No because fungi are bottom feeders of the ground and yet mushrooms are kosher.
The issue is whether or not these are creatures according to Torah. From Leviticus 11:
These you may eat of all that live in water: anything in water, whether in the seas or in the streams, that has fins and scales—these you may eat.
But anything in the seas or in the streams that has no fins and scales, among all the swarming things of the water and among all the other living creatures that are in the water—they are an abomination for you
and an abomination for you they shall remain: you shall not eat of their flesh and you shall abominate their carcasses.
Everything in water that has no fins and scales shall be an abomination for you.

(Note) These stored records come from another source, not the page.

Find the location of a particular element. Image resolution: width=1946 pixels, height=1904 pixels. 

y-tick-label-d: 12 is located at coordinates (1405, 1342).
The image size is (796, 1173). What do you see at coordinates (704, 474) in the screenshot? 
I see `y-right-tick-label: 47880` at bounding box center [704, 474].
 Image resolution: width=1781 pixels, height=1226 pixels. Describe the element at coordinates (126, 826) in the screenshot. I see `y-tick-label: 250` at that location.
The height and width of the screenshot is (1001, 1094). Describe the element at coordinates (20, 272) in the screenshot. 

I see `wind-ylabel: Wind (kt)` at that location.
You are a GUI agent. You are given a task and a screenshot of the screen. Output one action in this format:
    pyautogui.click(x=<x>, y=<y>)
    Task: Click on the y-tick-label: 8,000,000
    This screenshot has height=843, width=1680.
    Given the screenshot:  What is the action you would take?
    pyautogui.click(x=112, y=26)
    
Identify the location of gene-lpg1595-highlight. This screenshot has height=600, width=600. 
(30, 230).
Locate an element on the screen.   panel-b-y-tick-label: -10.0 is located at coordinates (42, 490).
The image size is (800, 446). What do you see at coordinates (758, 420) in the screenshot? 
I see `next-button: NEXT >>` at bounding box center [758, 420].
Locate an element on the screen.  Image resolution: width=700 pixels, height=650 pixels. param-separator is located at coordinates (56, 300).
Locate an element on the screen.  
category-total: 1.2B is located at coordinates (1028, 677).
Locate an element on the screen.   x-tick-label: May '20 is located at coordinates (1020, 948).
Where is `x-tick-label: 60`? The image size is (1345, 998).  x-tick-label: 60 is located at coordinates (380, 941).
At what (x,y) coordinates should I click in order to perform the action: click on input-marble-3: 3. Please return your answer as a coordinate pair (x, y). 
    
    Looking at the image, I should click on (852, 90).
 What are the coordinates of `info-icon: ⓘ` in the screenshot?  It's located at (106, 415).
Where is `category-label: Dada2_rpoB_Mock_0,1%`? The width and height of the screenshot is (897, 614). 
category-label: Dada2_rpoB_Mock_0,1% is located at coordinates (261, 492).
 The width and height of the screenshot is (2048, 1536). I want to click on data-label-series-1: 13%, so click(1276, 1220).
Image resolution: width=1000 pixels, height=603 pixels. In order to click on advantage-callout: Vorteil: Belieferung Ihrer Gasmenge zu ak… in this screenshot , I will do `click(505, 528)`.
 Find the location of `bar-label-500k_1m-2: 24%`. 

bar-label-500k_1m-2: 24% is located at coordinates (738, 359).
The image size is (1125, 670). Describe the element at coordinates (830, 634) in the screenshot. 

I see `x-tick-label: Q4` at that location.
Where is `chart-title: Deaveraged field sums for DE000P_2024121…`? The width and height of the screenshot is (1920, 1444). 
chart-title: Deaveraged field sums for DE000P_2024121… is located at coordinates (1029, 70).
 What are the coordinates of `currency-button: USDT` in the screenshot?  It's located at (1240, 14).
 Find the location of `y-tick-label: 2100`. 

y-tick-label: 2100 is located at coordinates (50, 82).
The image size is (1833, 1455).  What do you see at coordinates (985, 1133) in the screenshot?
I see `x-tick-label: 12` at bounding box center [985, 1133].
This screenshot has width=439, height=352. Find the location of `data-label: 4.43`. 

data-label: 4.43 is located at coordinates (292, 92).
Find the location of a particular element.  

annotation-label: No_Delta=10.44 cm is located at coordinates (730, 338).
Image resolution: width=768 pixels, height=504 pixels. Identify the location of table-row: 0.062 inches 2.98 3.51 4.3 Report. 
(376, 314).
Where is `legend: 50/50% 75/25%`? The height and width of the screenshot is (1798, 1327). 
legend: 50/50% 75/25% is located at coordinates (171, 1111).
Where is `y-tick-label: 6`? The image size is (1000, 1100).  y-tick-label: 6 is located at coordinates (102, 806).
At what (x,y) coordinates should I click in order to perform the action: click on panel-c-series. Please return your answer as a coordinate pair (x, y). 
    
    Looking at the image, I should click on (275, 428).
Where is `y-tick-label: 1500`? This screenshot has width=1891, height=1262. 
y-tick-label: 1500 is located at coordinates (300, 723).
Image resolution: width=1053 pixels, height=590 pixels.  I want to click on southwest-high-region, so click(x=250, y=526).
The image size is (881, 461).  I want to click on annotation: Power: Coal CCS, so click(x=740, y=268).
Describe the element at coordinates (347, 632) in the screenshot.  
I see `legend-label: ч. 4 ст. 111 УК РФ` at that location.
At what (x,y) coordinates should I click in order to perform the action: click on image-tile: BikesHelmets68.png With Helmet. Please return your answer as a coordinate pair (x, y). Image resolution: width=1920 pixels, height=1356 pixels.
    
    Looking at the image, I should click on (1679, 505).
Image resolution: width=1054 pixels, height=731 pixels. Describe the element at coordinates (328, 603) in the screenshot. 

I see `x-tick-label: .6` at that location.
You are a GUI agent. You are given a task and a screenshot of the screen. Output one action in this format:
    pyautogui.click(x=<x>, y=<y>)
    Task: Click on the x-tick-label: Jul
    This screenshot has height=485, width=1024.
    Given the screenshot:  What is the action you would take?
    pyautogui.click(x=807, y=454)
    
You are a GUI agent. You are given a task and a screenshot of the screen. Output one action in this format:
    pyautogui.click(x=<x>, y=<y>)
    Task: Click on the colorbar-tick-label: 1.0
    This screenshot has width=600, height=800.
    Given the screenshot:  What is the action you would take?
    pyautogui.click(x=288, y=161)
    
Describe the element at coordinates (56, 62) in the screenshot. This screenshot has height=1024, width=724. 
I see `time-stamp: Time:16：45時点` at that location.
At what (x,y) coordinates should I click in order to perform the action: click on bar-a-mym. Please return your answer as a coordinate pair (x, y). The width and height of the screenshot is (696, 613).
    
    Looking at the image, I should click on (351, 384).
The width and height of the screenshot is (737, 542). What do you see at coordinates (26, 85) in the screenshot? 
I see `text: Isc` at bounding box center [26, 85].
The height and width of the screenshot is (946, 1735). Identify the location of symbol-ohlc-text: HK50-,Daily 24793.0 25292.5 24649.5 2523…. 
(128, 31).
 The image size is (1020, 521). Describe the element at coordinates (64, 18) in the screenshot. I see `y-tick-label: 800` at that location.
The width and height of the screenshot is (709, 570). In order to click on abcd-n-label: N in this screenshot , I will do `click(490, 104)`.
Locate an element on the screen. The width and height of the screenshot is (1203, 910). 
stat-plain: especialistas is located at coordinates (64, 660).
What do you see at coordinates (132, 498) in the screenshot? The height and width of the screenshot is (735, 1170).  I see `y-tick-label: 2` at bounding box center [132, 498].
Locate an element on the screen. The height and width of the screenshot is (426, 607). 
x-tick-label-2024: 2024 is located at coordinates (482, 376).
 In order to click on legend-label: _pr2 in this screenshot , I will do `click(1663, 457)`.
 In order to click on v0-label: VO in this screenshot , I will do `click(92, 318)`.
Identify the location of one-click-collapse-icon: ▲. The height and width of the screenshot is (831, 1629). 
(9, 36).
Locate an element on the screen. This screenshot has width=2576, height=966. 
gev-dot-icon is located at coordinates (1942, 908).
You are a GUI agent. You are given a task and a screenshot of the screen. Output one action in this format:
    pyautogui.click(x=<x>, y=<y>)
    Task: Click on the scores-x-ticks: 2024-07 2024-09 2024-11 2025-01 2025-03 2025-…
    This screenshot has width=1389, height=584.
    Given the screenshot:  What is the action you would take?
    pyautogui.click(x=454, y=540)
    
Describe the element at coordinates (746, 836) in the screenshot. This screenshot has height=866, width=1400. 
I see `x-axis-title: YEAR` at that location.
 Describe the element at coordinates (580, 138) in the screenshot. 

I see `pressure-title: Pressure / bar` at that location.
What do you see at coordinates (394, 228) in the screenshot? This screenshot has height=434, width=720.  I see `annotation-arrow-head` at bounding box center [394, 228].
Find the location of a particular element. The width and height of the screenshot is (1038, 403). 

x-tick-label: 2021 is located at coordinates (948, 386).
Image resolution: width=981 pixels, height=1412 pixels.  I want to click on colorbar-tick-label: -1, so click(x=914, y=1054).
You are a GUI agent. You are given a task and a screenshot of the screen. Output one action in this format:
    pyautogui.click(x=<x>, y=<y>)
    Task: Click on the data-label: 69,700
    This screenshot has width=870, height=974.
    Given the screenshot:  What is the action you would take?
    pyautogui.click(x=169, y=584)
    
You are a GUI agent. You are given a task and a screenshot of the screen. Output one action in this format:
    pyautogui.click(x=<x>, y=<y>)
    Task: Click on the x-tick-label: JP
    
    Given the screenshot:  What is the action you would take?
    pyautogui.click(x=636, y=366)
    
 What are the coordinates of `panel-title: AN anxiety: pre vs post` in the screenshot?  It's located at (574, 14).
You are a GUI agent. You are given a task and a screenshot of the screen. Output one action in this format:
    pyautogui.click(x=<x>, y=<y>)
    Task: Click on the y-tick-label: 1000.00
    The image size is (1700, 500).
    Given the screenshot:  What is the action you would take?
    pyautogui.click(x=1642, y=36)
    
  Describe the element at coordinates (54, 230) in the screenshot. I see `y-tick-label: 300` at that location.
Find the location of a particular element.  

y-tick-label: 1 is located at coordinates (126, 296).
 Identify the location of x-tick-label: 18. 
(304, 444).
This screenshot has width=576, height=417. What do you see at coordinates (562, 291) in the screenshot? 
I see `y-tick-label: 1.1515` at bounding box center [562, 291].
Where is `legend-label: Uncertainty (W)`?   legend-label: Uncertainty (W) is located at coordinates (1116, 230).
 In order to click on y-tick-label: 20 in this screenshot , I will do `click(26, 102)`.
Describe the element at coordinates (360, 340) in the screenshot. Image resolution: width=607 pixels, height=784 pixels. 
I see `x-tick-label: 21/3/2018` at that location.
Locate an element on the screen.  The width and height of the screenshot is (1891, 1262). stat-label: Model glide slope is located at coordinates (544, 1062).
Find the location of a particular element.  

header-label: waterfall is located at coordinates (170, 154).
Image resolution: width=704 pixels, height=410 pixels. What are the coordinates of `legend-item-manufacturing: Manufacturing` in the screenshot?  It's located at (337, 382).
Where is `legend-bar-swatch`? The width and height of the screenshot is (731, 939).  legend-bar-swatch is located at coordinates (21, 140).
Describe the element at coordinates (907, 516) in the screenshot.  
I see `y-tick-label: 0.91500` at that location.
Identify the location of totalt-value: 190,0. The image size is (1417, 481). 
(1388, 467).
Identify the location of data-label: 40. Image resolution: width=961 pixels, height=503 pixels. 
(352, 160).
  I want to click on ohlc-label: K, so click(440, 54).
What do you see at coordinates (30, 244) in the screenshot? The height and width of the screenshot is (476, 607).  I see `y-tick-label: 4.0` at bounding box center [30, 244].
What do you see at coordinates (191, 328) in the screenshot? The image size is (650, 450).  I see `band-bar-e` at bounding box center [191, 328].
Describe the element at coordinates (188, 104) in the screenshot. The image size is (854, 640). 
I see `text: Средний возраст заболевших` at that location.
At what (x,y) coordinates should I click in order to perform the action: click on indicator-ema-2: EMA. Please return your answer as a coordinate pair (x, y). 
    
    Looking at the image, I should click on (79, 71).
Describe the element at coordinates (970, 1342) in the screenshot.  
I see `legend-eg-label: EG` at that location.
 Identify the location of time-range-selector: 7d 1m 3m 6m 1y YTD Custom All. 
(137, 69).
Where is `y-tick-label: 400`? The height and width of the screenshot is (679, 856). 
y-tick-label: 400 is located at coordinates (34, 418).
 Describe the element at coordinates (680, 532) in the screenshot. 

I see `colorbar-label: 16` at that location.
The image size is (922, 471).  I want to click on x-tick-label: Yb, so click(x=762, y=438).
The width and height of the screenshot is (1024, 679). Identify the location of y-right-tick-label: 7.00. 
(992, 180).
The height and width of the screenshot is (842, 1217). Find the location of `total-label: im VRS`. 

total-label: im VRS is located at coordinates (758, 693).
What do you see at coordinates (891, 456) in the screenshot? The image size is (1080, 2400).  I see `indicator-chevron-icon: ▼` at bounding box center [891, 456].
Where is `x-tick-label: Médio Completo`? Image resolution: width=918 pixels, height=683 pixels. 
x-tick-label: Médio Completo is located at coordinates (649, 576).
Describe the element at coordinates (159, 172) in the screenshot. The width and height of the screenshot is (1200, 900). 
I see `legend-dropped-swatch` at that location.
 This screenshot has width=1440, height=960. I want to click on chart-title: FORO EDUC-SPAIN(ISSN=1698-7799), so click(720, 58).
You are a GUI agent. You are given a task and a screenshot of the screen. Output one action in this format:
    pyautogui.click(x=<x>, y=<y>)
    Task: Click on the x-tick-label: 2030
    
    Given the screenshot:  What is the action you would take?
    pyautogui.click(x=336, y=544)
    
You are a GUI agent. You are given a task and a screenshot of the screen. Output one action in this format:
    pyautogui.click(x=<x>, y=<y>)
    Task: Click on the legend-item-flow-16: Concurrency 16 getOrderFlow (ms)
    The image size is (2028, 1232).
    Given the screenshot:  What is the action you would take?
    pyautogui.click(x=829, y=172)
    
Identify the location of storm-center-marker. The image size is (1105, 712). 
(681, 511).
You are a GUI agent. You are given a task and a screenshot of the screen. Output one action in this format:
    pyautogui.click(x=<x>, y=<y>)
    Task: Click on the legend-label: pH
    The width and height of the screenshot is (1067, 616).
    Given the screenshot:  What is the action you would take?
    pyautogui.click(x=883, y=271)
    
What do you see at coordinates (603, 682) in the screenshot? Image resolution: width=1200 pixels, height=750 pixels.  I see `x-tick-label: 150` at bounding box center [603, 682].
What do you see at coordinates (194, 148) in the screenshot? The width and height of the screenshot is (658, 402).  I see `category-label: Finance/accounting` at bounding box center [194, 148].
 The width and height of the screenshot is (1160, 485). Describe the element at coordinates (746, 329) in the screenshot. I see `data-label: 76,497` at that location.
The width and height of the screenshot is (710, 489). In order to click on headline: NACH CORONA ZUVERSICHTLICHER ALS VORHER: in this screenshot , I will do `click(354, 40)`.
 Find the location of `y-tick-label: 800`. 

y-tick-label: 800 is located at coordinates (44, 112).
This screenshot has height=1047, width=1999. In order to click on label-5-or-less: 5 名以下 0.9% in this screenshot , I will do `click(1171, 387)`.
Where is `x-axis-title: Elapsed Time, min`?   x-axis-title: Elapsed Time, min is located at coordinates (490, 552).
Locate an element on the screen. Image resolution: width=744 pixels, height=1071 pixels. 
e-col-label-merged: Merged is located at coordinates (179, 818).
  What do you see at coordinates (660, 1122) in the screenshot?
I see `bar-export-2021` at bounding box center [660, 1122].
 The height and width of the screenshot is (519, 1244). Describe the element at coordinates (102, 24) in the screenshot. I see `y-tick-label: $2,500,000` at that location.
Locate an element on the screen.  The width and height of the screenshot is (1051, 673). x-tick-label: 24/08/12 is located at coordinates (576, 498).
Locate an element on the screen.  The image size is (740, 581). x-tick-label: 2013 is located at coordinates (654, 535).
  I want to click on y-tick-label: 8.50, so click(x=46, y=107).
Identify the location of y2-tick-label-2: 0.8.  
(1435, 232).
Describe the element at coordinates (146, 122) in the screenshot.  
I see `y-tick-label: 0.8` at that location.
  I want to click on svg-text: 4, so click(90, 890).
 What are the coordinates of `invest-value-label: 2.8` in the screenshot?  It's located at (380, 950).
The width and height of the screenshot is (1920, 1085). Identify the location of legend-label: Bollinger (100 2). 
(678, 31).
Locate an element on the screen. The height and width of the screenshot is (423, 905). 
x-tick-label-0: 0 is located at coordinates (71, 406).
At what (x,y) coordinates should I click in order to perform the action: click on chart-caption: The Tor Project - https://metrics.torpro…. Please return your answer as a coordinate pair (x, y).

Now, I am going to reference Bible hub here mostly because they have a nice Strong's Hebrew concordance feature that sefaria doesn't have that is easy to copy and paste from.
But basically I would argue that the important words we have to distinguish here are:
Noun - masculine singular construct
Strong's 8318: A swarm, active mass of minute animals
Article | Adjective - feminine singular
Strong's 2416: Alive, raw, fresh, strong, life
Strong's 5315: A soul, living being, life, self, person, desire, passion, appetite, emotion
So. Is coral an active (teeming) mass of minute animals? Well. It is a living colony in the same way that mushrooms are colonies of living things. But other things that swarm or teem are like... krill. shrimp. Locusts. Flies. Ants.
Y'know, stuff that moves. Swarms. Coral doesn't teem or swarm. It's static.
Which leaves us with living and creatures.
I would argue again that "living" implies regular movement — for example, you can have living waters. (Same root word for mayyim chayyim).
But also the other terms which appear beside the root word for life/living over and over again are basically:
Creeping, moving (Strong's 7430 רָמַשׂ ramas)
Flesh (Strong's 1320 בָּשָׂר basar)
Flying or soaring (5774 עוּף)
Having a soul (or literal breath) (5315, נֶפֶשׁ)
And nefesh is of course, also the last one in that list!
So is coral alive in the way Torah usually means things are living beings? Well, coral doesn't creep or move. It also doesn't have blood (which, arguably, means it can't have a carcass. It sort of has bones! But no carcass). It...MIGHT have flesh? I'm sort of unclear about this.
Do corals have flesh? and,
do corals have souls? And if not metaphorically souls, do they have breath?
Well, coral do respirate. But so do plants. And neither of them have lungs. Also according to @montereybayaquarium's website coral get oxygen from algae? (Don't worry Monterey bay aquarium no one is actually going to eat the coral, this is all hypothetical)
Coral reefs get their bright colors from the algae — called zooxanthellae — living in their tissues. The zooanthellae provide the coral polyps with oxygen and nutrients produced from photosynthesis. In return, the coral polyps provide zooanthellae with carbon dioxide (a byproduct of the polyps’ “breathing” oxygen) and shelter.
Coral polyps can have mouths, but they don't really breathe with lungs. So I'm not sure they have that kind of nefesh (breath of life). And corals are like, a bunch of skeletal base material with living polyps on the top. But are they fleshy? But all their color comes from the algae living in them.
For this I go back to the presence of blood being a big factor, because again, mushrooms have flesh but don't have blood, and so halakhically...that fungi is a plant.
Also apparently Octocorals don't have those exoskeletons? So at that point how would we know something is an octocoral versus like...a seaweed?
I think either seaweed isn't meant to be kosher, or actually corals are kosher because seaweed is. Oysters have gills and hearts. Scallops have a gajillion eyes. Really easy to see those aren't plants.
Basically if you look at a coral does it have a breath and soul, does it fly or creep, does it bleed, does it have flesh, does it move around in general? Could it possibly be a plant, halakhically speaking? (Not by scientific taxonomy!) Would bronze age folks look at it and go "yeah, that's a plant."? Also important: what IS a plant? Halakhically?
Many such questions. Anyways I don't think corals have souls.